The plan specifically focuses on the coordinated procurement of renewable energy – energy that comes from sources such as wind and solar. This plan is the evolution of work that has been happening across all six states since 2009 in order to achieve greater energy cost efficiency through coordinated procurement.
According to the work plan, “analysis suggests that renewable resources located in and around New England could be developed at a lower “all-in” cost to consumers than the cost of building transmission to move equivalent amounts of renewable power from other parts of the country to New England.”
Work plan authors note explicitly that, “competitive markets have not met the demand to date for renewable resources.” As such, in order to make renewables more economical in the region, NESCOE is examining the use of power purchase agreements and other policies to develop the infrastructure locally and bring costs down. On July 30, the New England Governors Association adopted a resolution directing NESCOE to implement competitive coordinated renewable energy procurement. In the resolution, Governors note that renewable energy goals in the region are some of the most aggressive in the country and that they hope by working together they can more easily facilitate the build out of both renewable energy and renewable energy transmission infrastructures.

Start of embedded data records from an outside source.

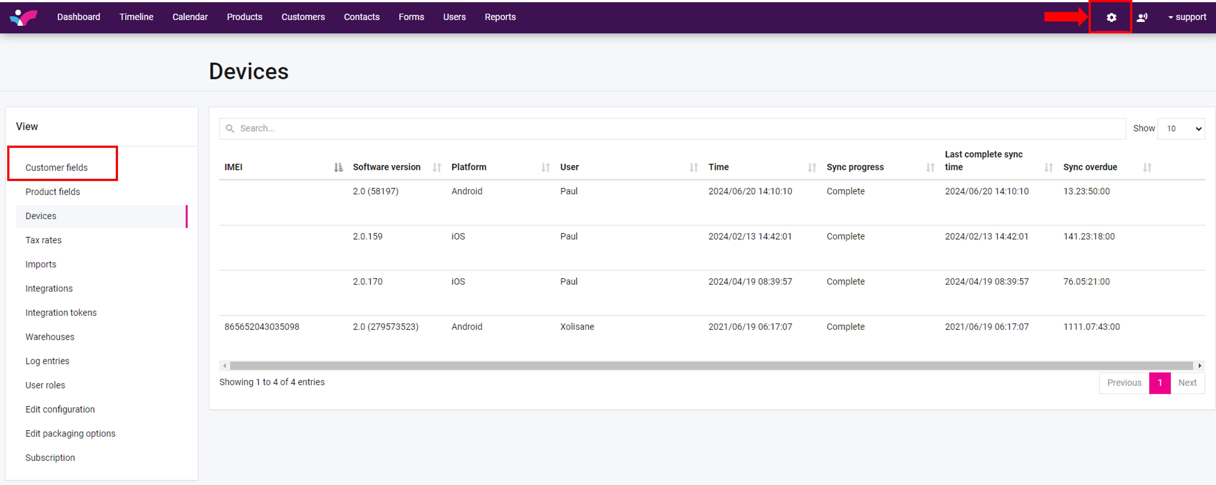Go to Customers in top navigation
The image size is (1216, 485).
303,17
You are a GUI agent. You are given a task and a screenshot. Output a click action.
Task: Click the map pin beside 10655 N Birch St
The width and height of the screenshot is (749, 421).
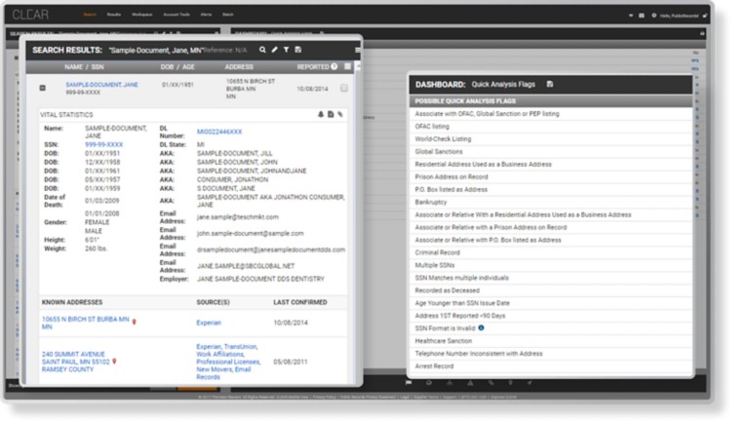135,322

Work plan authors note, “several factors influence the New England competitive market’s ability to attract and support additional renewable resources, including: a) fundamental shifts in the natural gas supply have lowered forecasted energy revenues for renewable resources; b) macroeconomic conditions have exacerbated the challenge of financing new renewable resource development; c) diminishing available transfer capacity on the New England transmission system in regions with lowest cost renewable resources have complicated the interconnection incentives; d) changing market rules that may limit renewable resources ability to clear in the current capacity market, and e) the clogged interconnection queue which can impede all generation and resource development.”
The issues addressed in this paragraph track with earlier CivSource reporting on the potentially dire picture for wind power in the US. In addition to the lowered revenue projections as a result of the growth of natural gas, a federal wind energy production tax credit is set to expire this year which has already resulted in significant layoffs at all four major wind turbine manufacturers.
States in the region like New York, have recently announced increases to renewable energy programs. New York is adding over $800 million in solar power generation incentives and this work plan would allow groups of states to move together in how they purchase energy from service providers. The Governors hope that buy buying in bulk, they may be able to translate the Costco principal to renewable energy.
An RFP is likely the next release on the horizon from NESCOE in order to facilitate the procurement.